_Work required_.
Please, starting at the line that contains "Given: Maximize the PaintShop Pro window", reproduce every line exactly until the records run out, skipping all pictures.

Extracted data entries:
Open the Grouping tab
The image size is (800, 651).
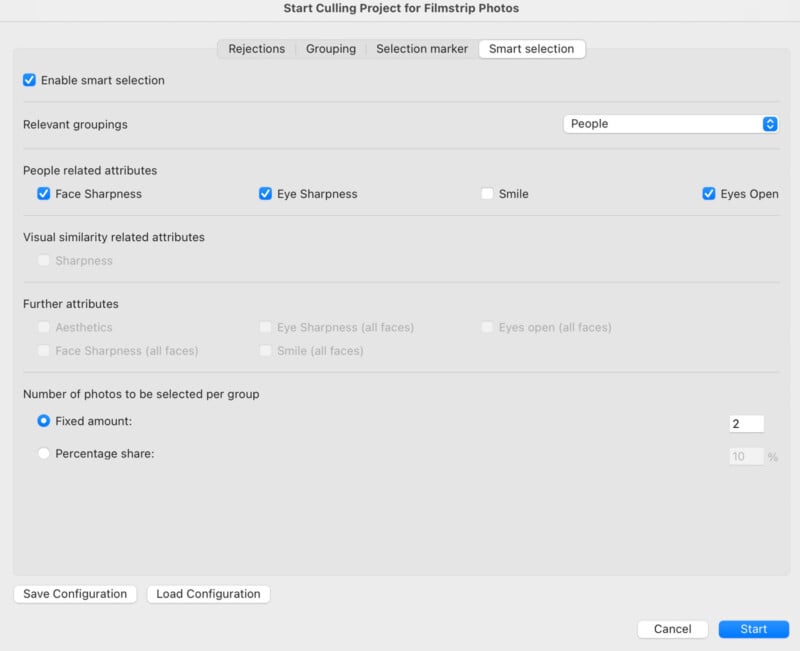click(331, 48)
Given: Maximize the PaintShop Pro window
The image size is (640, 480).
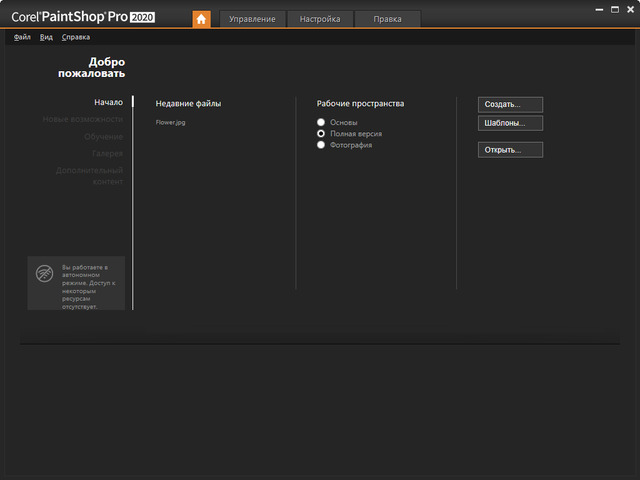Looking at the screenshot, I should pyautogui.click(x=614, y=9).
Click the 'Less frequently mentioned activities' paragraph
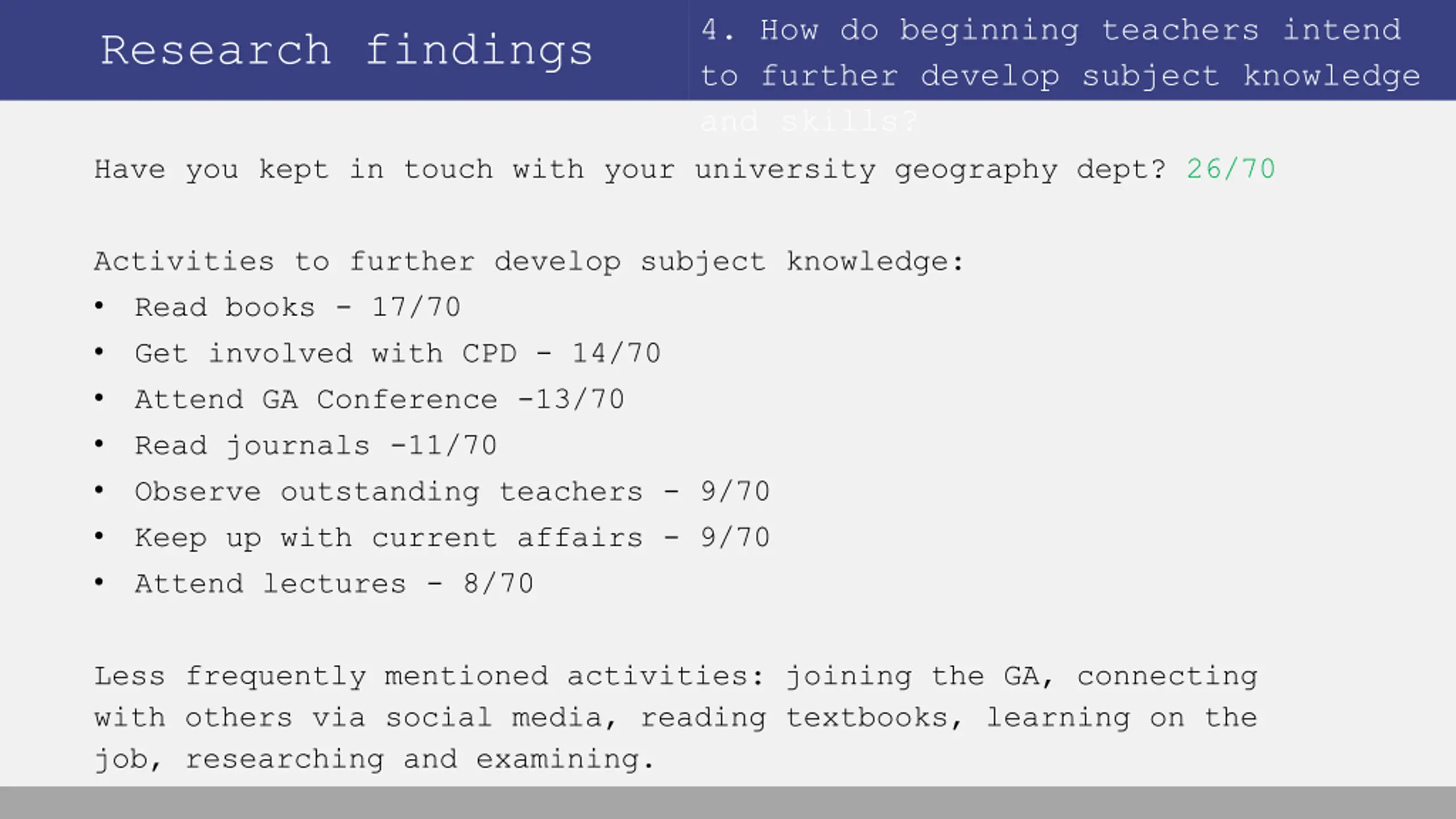Viewport: 1456px width, 819px height. 676,718
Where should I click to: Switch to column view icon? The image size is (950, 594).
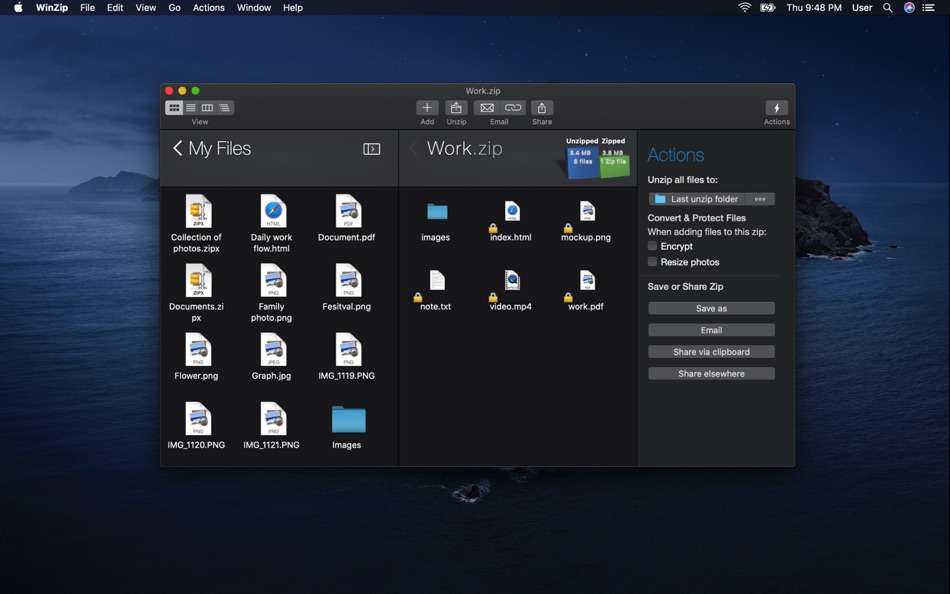pos(207,108)
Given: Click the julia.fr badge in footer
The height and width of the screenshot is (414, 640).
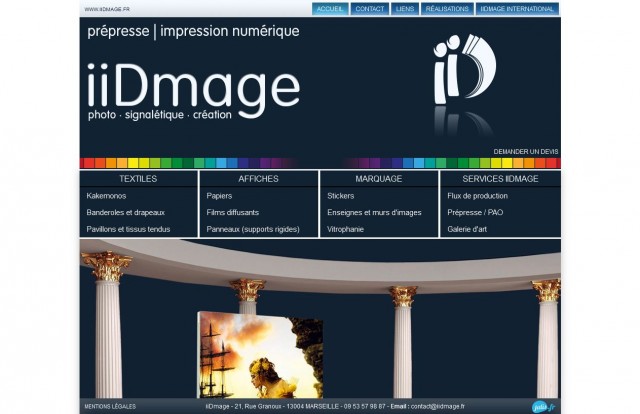Looking at the screenshot, I should (x=544, y=407).
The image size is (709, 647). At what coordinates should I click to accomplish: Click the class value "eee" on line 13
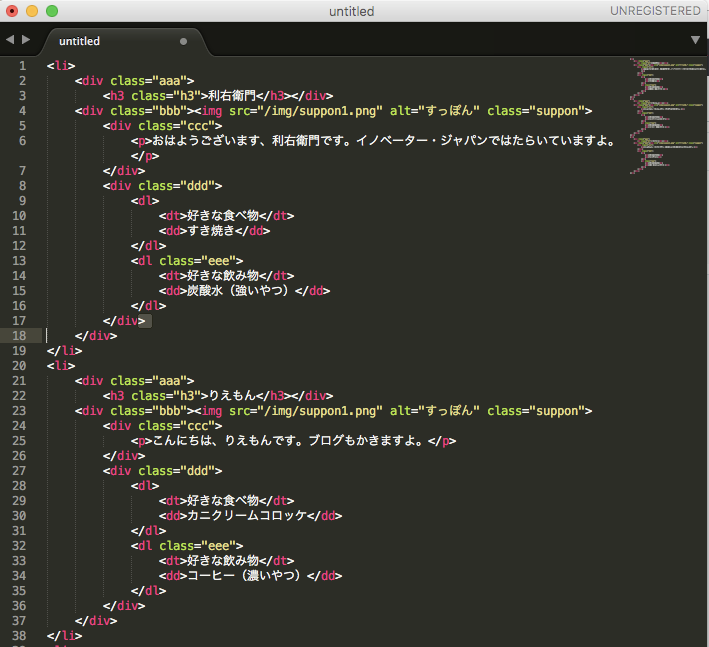(x=220, y=261)
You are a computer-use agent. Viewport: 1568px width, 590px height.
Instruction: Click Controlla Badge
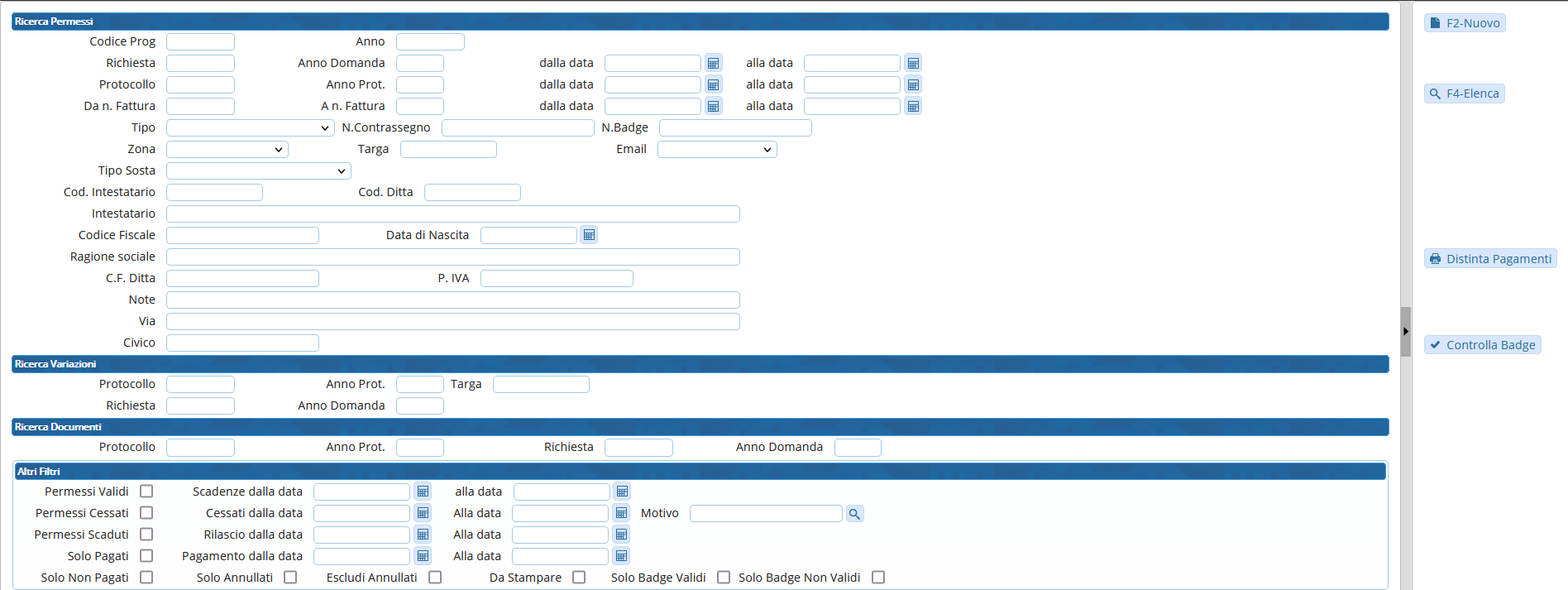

_Response box_.
Given: Maximize the PaintShop Pro window
The image size is (640, 480).
Looking at the screenshot, I should pyautogui.click(x=614, y=9).
Click the 'Less frequently mentioned activities' paragraph
Viewport: 1456px width, 819px height. 676,718
Where should I click to: Switch to column view icon? The image size is (950, 594).
pos(207,108)
Given: Click the julia.fr badge in footer
The height and width of the screenshot is (414, 640).
Looking at the screenshot, I should (x=544, y=407).
The image size is (709, 647). At what coordinates should I click to accomplish: Click the class value "eee" on line 13
(x=220, y=261)
You are a computer-use agent. Viewport: 1568px width, 590px height.
Instruction: Click Controlla Badge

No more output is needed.